You may have hundreds of ideas in one week, but for success, they cannot stand alone since action is the only true agent of change. Consequently, without proper execution, your ideas are practically worthless, so although coming across workable ideas is an important step, execution is more essential.

How did you Get Interested in Business and Hustling?

When I was in younger, one of the most successful entrepreneurs in my village was a gentleman by the name of Oscar “Chest” Andall. At times, I hung out at his sports store looking at the products. More often than not, I didn’t buy anything, but he didn’t mind and would allow me to hang around. On one occasion, he had some beach balls he was selling for $5. He asked me to get some of the balls pumped for him because he didn’t have a pump at the time. I agreed. I filled a net with about 10 or 15 balls and carried them to a nearby location to fill them with air. After inflating the beach balls, someone saw them and asked me the price. I replied $5 then proceeded to ask if buying a ball would be of interest. Surprisingly, my sales pitch was on point because I was able to sell one of the balls on the spot. I felt good about the sale, and I decided to challenge myself to sell them all in 10 minutes, the time it took to walk back to the store. My prowess as a salesman was impeccable because when I returned, all I had were the empty net and the money from the sale of the balls. Chest was elated, and immediately hired me as a balls salesman. At one point, I was selling so many, and the market was so good that Chest increased his orders and even hired a number of my friends to help with the demand.

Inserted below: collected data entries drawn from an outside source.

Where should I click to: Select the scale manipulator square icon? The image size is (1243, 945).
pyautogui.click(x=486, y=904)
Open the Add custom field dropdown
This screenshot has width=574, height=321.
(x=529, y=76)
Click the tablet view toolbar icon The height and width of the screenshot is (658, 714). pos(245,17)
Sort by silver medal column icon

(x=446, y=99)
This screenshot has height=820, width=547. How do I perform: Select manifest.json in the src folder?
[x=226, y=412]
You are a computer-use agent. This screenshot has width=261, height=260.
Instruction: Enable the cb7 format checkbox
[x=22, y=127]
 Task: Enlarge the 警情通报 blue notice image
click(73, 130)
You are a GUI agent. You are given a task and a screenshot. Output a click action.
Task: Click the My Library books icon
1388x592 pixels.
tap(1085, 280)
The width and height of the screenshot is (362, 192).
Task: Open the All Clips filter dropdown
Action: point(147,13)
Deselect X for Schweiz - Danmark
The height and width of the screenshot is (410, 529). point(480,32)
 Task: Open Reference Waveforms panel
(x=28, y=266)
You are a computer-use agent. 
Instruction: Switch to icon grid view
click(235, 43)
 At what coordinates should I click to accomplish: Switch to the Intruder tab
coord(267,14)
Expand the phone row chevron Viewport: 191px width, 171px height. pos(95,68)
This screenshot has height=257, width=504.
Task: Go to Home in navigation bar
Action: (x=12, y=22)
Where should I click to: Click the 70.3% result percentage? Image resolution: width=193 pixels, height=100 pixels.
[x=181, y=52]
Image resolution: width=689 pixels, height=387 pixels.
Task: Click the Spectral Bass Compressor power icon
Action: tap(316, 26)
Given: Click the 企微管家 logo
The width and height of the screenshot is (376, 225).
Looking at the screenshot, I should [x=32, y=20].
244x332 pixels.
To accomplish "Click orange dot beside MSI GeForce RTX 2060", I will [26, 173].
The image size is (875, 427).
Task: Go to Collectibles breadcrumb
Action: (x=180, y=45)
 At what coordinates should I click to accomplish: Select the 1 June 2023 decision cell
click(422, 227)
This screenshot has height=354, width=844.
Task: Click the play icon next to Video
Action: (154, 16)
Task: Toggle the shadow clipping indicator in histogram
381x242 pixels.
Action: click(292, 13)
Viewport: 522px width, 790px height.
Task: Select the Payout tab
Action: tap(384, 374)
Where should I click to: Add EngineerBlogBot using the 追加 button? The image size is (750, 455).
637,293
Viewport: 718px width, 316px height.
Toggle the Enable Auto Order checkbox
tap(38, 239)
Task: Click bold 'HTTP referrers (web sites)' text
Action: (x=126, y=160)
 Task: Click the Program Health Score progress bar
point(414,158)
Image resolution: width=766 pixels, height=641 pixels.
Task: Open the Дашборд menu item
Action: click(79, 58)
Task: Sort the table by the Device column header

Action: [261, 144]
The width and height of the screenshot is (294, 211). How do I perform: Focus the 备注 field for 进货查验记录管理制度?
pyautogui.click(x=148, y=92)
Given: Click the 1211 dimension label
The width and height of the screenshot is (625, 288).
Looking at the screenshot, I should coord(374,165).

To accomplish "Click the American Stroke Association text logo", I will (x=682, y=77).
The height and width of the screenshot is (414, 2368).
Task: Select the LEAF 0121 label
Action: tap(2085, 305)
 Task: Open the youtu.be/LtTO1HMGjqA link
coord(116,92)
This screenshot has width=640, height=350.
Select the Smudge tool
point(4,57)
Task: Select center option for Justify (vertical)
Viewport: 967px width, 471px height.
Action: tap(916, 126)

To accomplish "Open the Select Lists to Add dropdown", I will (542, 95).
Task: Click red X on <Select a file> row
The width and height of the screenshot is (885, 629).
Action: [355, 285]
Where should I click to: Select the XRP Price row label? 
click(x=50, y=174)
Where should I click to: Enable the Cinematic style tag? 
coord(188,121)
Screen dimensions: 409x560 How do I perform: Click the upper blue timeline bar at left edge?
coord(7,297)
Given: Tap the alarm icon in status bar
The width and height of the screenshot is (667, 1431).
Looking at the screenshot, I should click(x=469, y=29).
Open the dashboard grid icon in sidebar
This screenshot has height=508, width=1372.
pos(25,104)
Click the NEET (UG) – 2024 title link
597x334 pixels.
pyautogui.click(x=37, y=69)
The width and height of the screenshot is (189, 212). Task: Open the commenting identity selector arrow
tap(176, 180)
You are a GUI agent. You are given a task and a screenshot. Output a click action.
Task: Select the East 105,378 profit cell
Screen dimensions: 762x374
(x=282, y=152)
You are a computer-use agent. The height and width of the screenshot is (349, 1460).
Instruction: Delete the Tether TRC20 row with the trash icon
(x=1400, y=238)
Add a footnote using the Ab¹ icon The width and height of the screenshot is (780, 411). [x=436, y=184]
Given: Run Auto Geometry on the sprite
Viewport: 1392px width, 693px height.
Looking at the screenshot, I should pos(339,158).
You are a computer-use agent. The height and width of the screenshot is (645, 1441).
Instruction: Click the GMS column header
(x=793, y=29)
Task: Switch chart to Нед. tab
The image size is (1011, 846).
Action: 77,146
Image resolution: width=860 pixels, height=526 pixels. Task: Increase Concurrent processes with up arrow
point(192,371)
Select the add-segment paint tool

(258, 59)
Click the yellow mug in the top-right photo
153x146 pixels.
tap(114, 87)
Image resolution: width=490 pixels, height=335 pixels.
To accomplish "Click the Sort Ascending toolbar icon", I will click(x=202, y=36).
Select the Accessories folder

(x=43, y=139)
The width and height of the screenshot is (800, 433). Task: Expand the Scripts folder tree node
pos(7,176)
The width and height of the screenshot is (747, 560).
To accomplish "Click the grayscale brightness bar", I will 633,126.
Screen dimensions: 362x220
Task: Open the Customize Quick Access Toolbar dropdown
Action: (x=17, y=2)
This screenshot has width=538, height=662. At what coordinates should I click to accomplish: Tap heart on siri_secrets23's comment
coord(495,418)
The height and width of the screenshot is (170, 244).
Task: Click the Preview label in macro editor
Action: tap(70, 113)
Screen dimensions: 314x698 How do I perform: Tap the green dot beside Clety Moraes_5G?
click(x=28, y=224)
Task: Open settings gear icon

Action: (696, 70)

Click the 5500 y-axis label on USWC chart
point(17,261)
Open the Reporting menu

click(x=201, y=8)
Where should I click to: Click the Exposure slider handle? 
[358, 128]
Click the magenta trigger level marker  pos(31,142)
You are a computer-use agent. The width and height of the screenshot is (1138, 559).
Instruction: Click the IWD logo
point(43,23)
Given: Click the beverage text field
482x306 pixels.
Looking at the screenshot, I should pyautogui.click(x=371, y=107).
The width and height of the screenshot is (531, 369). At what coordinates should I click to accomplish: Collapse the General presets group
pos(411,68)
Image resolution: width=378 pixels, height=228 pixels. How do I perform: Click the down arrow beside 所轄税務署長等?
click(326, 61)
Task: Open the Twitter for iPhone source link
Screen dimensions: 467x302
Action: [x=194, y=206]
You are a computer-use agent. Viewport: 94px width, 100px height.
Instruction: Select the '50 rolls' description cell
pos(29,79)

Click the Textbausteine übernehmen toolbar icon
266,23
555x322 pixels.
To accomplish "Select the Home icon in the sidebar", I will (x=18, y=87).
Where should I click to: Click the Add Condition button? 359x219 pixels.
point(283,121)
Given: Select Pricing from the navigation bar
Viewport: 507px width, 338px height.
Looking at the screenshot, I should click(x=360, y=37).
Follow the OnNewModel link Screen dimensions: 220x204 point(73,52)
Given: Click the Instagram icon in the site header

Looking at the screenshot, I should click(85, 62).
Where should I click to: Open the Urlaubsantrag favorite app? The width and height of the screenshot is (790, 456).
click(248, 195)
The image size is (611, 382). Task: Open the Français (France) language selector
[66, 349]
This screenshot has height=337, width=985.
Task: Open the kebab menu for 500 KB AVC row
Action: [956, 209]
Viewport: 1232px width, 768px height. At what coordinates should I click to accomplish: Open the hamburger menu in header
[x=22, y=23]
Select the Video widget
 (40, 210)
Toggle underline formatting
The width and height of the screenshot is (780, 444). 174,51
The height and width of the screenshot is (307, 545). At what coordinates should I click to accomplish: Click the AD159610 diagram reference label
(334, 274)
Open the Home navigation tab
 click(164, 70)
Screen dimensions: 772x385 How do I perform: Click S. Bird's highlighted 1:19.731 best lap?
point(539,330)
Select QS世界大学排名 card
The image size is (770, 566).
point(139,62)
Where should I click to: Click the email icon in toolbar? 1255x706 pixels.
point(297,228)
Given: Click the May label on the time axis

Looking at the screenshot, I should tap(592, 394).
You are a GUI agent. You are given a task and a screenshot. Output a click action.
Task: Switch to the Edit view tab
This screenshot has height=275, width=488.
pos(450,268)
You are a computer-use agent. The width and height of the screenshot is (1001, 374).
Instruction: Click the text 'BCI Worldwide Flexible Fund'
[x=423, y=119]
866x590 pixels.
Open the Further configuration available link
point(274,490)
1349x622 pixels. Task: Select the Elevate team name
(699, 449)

My friends and I sold balls every summer vacation period for many years. Admittedly, when I got to high school, I was showing more serious interest in girls, so my pride got the best of me, and I discontinued selling for Chest. However, years after stopping, some the younger guys in the village continued the venture. Upon reflection, my entrepreneurial spirit was alive even before my summer job. When I  attended primary school, I sold empty envelopes to my classmates. Quite frankly, to this day, I have no idea why they bought the envelopes since they had no use for them. However, one day my envelope hustle was stopped dead in its tracks because my supplier, a classmate, refused to restock my supply when I ran out. I didn’t make that situation deter me; instead, I moved on to another venture.  One of my friend’s brothers was an artist. He would occasionally bring his brother’s art at school, and I noticed how students, including myself, were captivated by his creations. He couldn’t give away the artwork nor sell them because they weren’t his. So one day I took a blank sheet of paper, placed it over a drawing, and traced it. After duplicating the image, I returned the original to my friend, made several copies with the copied version, and sold them to my classmates and anyone in the school who was interested. Further, at one point, I even made tamarind balls and sold them during break time. From those experiences, my hustling and business flames were ignited and continue to burn brightly to this day.